Виктор какое-то время размышлял, затем покачал головой.

– Одинокий и праздный… Идеальный подозреваемый!

– Кажется, ты не понимаешь всей серьезности ситуации, – уже начиная раздражаться, заметил Жан.

– Наоборот, – сухо ответил Виктор. – Уж если кто понимает ее в полной мере, так это я. Пока мы тут с тобой ведем светские беседы, а твои «коллеги» собирают против меня фальшивые улики, которым грош цена, поисками Нади никто не занимается!

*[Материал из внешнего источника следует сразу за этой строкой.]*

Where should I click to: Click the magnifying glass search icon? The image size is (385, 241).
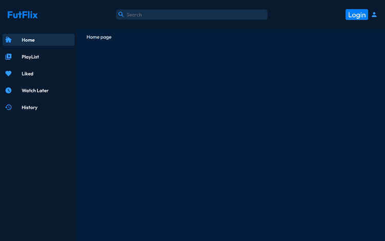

– Это не так! Ты не имеешь права так отзываться о них. Всех подняли по тревоге. Они уже перевернули вверх дном твой дом и сад, а сейчас, скорее всего, уже осматривают твои виноградники.

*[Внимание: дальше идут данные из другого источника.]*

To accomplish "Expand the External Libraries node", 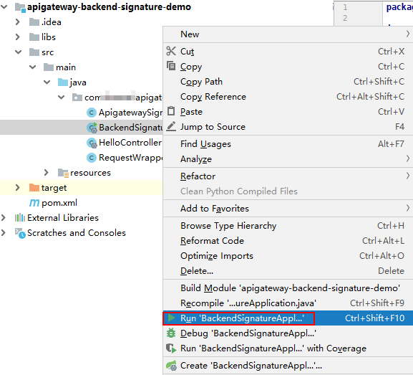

– Тогда пусть Бог спасет этого ребенка, Жан, потому что больше никто этого не сделает!

2

Два часа, на протяжении которых Жан пытался вытянуть из Виктора Лессажа хоть какую-то информацию, прошли впустую. Человек, сидевший напротив него, казалось, смирился с судьбой. «Проклятый из Пиолана», как называл его кое-кто из местных, почти не реагировал на провокационные вопросы бывшего жандарма. Однако Жан Вемез и не ожидал признаний. Он ни секунды не верил в вину Виктора. Нет, все, чего он ждал, – это хоть какой-то реакции, малейшей зацепки, которая позволила бы ему вытащить этого человека отсюда.

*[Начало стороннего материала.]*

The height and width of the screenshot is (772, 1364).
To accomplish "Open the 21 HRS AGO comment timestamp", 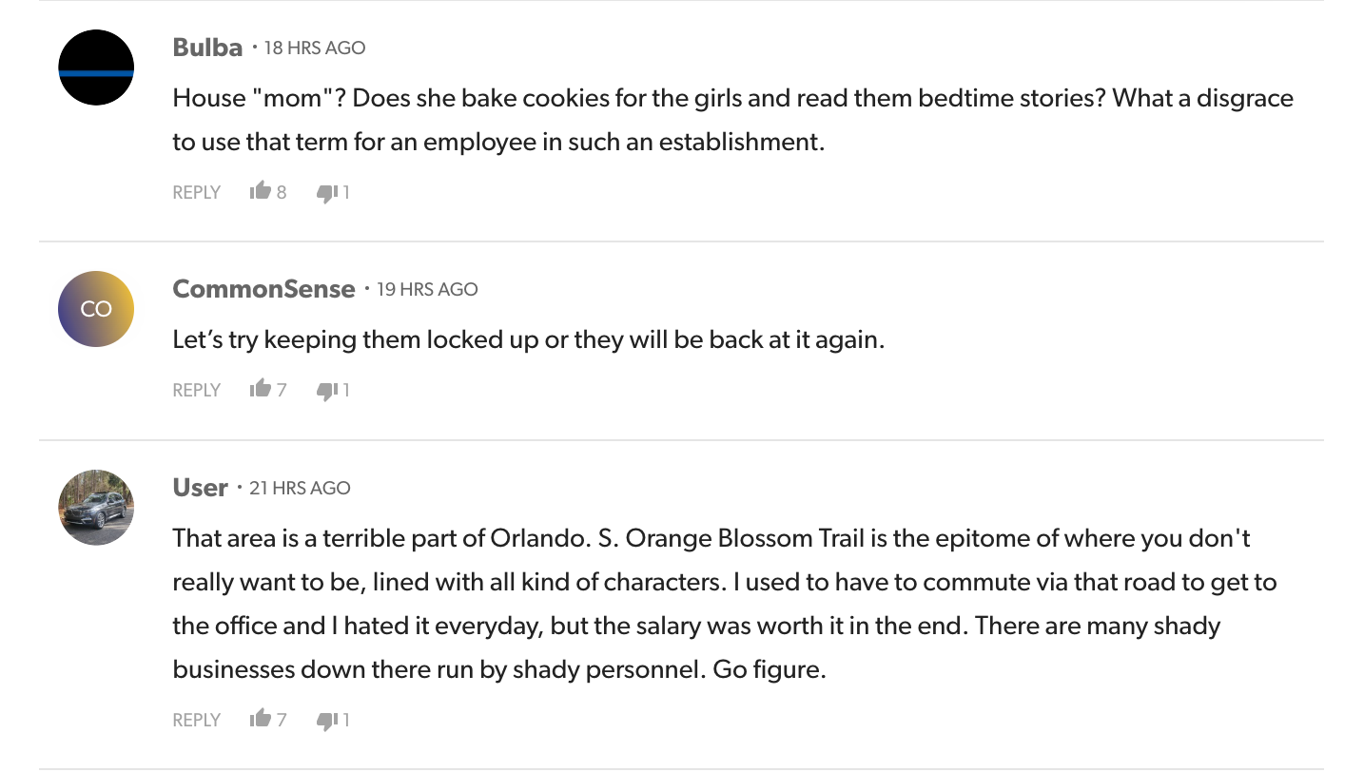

Сам он предпочел бы сейчас оказаться как можно дальше от этого городка. «Дело близнецов из Пиолана» когда-то было «его» делом – точнее, его провалом, его проклятьем. Вскоре после получения офицерского звания и вступления в должность, в тридцать пять лет, он волею судеб возглавил оперативную группу, занимавшуюся поисками близнецов и, как вскоре выяснилось, не сумевшую действовать должным образом. Считается, что наиболее критическими для поисков являются первые сорок восемь часов после исчезновения детей. Жан слишком поздно убедился в справедливости этой статистики.